Politique

Zemmour : la comparaison avec le 6 fevrier 1934 est scandaleuse (France 3)

S’ils veulent se faire entendre dans le tintamarre des revendications communautaires, et sauver le peu qui leur reste, les jeunes catholiques devront s’affranchir du principe de citoyenneté et mettre en avant leur appartenance religieuse. Il n’y a rien de réjouissant à cela. Le communautarisme porte en lui les germes de la guerre civile. Nous allons donc vers le pire.
Cette situation nous la devons à la gauche. En imposant le relativisme, en favorisant le multiculturalisme, en privilégiant le différencialisme post-moderne, en faisant entrer en masse des immigrés sourds à la culture de leur pays d’accueil, la gauche a mis fin aux principes qui régissaient jusqu’ici la république. Elle leur a préféré l’individualisme hédoniste et le consensus post-soixante huitard. S’étant emparée du magistère de la bonne parole et s’affichant comme le parti du Bien, la gauche a imposé un corset intellectuel et idéologique à la France. Toute forme d’opposition à la marche du mondialisme, à l’immigration invasion, à l’acculturation, au grand remplacement, est dès lors devenu interdite. Le clergé médiatique, en bon prescripteur de la gauche morale, s’est chargé de désigner les plus récalcitrants comme des fascistes et des réactionnaires.
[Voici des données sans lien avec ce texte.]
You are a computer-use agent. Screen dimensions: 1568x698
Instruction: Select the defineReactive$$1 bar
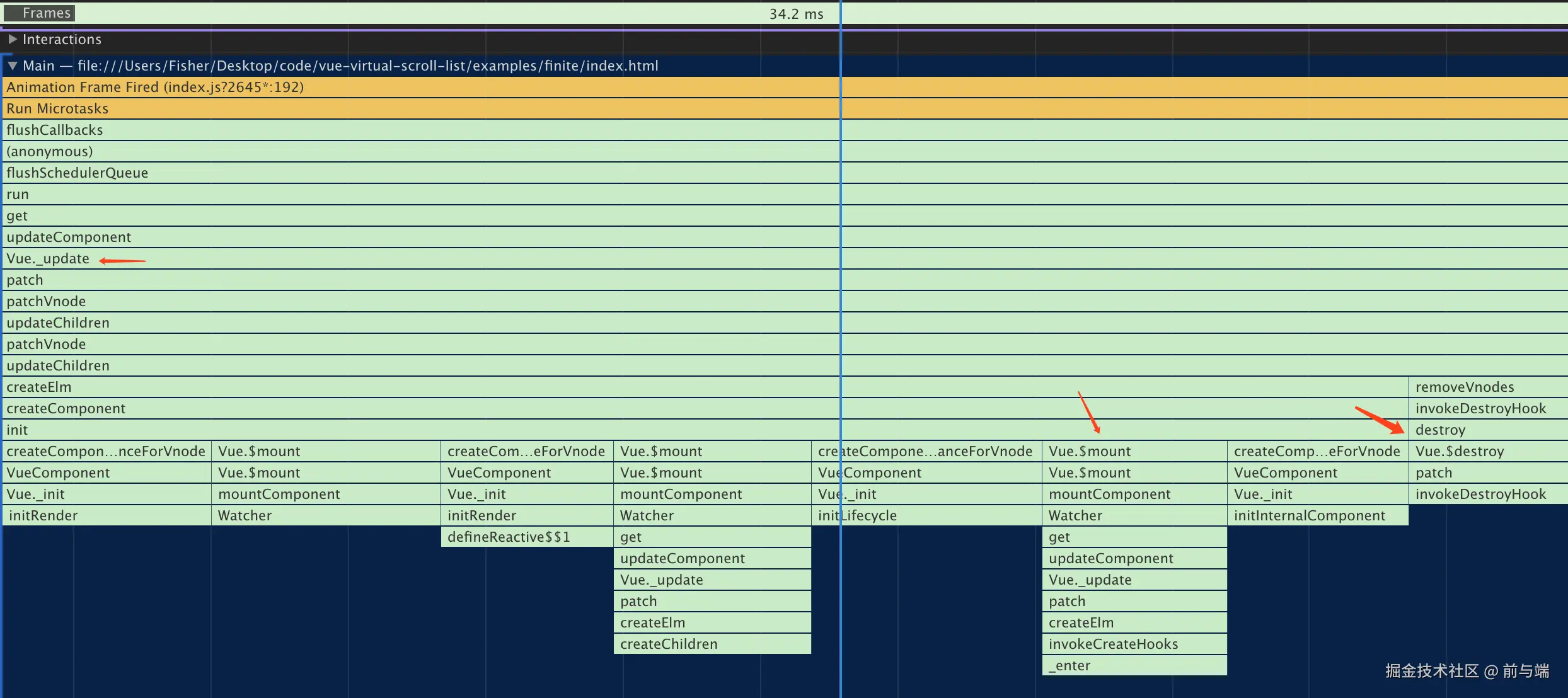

Or aujourd’hui une partie de la jeunesse semble vouloir en finir avec le nouvel évangile des attardés de soixante huit. Est-ce une rébellion ?. Non, c’est mieux : c’est une réaction. Cette jeunesse puise dans un passé qui lui était jusqu’ici interdit, se tourne vers une identité qui lui était défendue, se penche du côté d’une tradition qu’on lui avait ordonné de mépriser. Cette jeunesse, espérons-le, sera celle qui déculottera les gros culs et autres gras du bide de la génération 68, devenus en 40 ans, de vulgaires notables souriant sur les ruines fumantes de leur sacro-sainte modernité.